After discussing it with my husband we decided it would be best to put her to sleep on Sunday morning.  She would only last a couple of days without treatment and didn't want to put her through a horrible surgery.  After more discussion, I couldn't stand the thought of Shadow spending the night in the hospital hooked up to IV's.  It was a big, scary, strange place away from us and she was very ill.  I wanted to have her put to sleep that night to release Shadow from her pain.  My husband agreed and the whole family went to the Animal Hospital around 10 to put Shadow to sleep. They showed us into a quiet comfy room and we got to spend time with Shadow.  We could have spent hours trying to say goodbye.  After an hour we decided it was time and Shadow crossed Rainbow Bridge with all of us petting her and talking to her. 

Part of me is glad that she was only sick for the last couple of hours of her life.  Up until her last day she was eating well, playing with the kids and laying on the couch getting her belly rubbed.  The suddenness of her death has knocked the wind out of us.  I'm questioning the decision to have her put down, as well as doing it on Saturday night instead of waiting until Sunday.  The grief is crushing.  I've been trying to hold it together for the sake of the kids but when I'm alone all I can do is cry and look at her pictures.  I know in time the sadness will be replaced by the happy memories but a lot of people don't understand the sadness I feel for something they saw as "just a pet".



Quote 0 0
Dozer2007
I'm so sorry for your loss. I lost my baby last Friday. His illness was a shock. I too find it hard to keep it together for my kids. I loved him fiercely. I don't think many people can understand the depth of our pain. I couldn't make it into work today.
I'm sending you love and light.
Michelle
Quote 0 0
NormaT
Dear Irongrl,

Shadow looks so lovely. It's so hard to let them go and so easy to torment ourselves with all the questions of did I do the right thing,? should I have waited longer etc.

We made the difficult decision to have our boy Spike put to sleep on 18th February.  He was 13 and he wasn't in any immediate danger but he sure had gone downhill and his quality of life was poor. We don't know what might have been happening inside him as he had an ultrasound which suggested some masses but we didn't want to put him through any invasive procedures. Like Shadow he was finding it increasingly difficult to get around and sometimes couldn't get up. He wasn't eating as normal and was panting and whimpering.

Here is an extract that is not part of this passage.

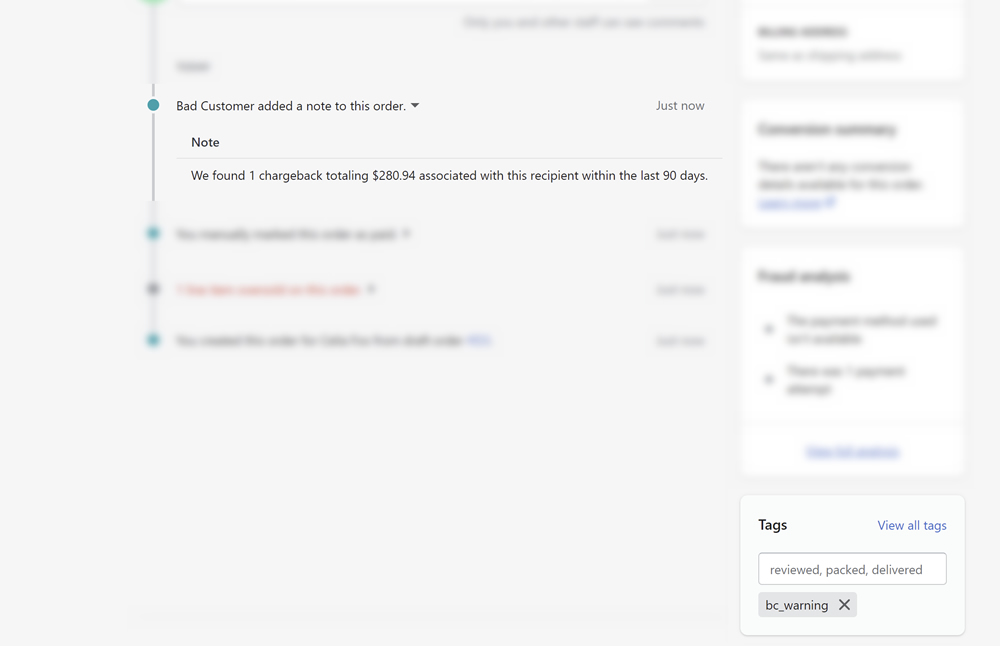Click the Learn more external link icon
Image resolution: width=1000 pixels, height=646 pixels.
point(830,202)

Every single day (sometimes many times a day) I question our decision. In my heart I know it was best for him but those nagging doubts, that guilt and those what if's keep on coming along.
Someone here recently referred to this as Satan's whisper - this is very true. It does get easier but it will take time. There is so much support available here. Without these kind people I think I would have gone stir crazy the first week or two after his passing.
These people are here for you too.
 
Thinking about you.

Norma
Norma 
Quote 0 0
Eddiesmom
So, so sorry.  What a lovely boy he was indeed.  I'm glad you have good memories of chasing the kids that day.  They are not "just a pet" they are family, they are love and innocence.  They are missed deeply.
Sue E
Quote 0 0
winstonsmom12
They are NEVER "just pets".  Every furbaby I have ever owned, and there were many, I treated as my child and a family member.  Some people treat them as their Posessions or an Animal.  I never got that!  My babies always got the run of the house, not a lot of discipline and a lot of love. 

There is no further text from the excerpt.